Bourland v. Snyder

224 Ill. 478 | Ill. | 1906

Mr. Justice Farmer

delivered the opinion of the court:

School district No. 3 in town 14, south, range 1, west of the third principal meridian, is situate partly in Alexander county and partly in Pulaski county. Mill creek constitutes the line dividing the two counties. The school house is in Pulaski county, and in the winter time it is for the greater part of the time inconvenient, and frequently impossible, for the children residing in Alexander county to reach the school house by reason of high waters in Mill creek and bad roads in the bottom land near the creek. A petition was presented to the trustees of schools asking that the territory in Alexander county be detached from district No. 3 and formed into a new district. The trustees denied the prayer of the petition, and Eli Sowers, John L. Cline and George H. Bradley prosecuted an appeal under the statute. The appeal was heard by the county judge of Alexander county and the respective county superintendents of Pulaski and Alexander counties, and the body so constituted ordered that the prayer of the petition should be granted and a new district erected and composed of the territory in Alexander county. The plaintiffs in error, residents, freeholders and tax-payers of Pulaski county, presented to the circuit court of Alexander county a petition for a common law writ of certiorari for the purpose of reviewing the record and proceedings of the board of appeals, and praying that the order made by the said board of appeals be reversed, set aside and for naught esteemed. A notice in writing was served upon all the parties made defendants to said petition, of the date and place when and where the petitioners would appear before the circuit court of Alexander county and ask for an order for the issuance of said writ. At the- time and place named the parties appeared and petitioners presented their petition, with proof and notice. Respondents then offered certain evidence addressed mainly to the discretion of the court and for the purpose of showing that justice did not require the issuance of the writ, but not .to contradict the return,—a practice that seems to be approved in Hyslop v. Finch, 99 Ill. 171. The circuit court denied the writ and dismissed the petition, and to reverse that judgment the case is brought to this court by writ of error.

It is well settled, in determining a question of this character, that the court is vested with a discretionary power, as the writ is not one of right. This discretionary power, however, is not an arbitrary one that may be exercised in all cases regardless of the merits of the case as shown by the petition. It is the contention of plaintiffs in error that their petition made a case in which the court had no. discretion, but that it was its duty to award the writ.

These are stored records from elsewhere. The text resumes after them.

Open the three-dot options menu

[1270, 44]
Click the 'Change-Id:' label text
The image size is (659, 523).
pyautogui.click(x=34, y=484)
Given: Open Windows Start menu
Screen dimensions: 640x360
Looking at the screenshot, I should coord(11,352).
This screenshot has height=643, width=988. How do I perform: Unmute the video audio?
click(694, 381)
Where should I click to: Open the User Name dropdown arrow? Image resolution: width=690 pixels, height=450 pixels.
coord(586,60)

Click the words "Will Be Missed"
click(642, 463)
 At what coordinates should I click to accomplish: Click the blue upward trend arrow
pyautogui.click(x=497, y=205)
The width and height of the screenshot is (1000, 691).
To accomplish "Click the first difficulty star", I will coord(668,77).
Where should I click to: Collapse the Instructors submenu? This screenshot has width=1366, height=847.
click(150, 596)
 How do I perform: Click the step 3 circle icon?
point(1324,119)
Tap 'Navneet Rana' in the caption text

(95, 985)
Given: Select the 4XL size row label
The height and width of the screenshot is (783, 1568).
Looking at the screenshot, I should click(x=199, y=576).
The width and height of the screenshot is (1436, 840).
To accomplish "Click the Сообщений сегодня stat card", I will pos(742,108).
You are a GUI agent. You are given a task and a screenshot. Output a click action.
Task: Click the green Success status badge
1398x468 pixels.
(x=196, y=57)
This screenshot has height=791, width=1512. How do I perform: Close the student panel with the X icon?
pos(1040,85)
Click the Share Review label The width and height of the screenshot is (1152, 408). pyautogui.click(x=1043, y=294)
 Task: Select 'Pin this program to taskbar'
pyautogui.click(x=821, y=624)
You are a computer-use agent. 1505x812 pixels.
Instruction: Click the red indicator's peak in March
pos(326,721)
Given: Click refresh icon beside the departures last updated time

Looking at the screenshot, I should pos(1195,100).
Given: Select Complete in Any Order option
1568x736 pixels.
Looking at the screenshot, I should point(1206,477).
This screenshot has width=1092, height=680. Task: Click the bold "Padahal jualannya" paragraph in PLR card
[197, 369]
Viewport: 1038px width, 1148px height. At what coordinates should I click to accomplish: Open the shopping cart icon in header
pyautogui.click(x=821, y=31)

The error alleged to exist in the record of the proceedings to establish a new district is based on the contention of plaintiffs in error that the petition presented to the board of trustees, which is the basis of the proceeding, did not contain the requisite number of qualified petitioners to give the board jurisdiction of the matter, and that therefore jurisdiction was lacking in the board, composed of the county superintendents of the respective counties and the county judge of Alexander county, to hear the appeal and enter judgment therein. The petition purports to bear the signatures of two-thirds of the legal voters residing in that part of the district which is- situate in Alexander county, being the territory of which the new district is composed. Plaintiffs in error contend that it was essential to a legally sufficient petition that it should contain the signatures of a majority of the legal voters of the entire district.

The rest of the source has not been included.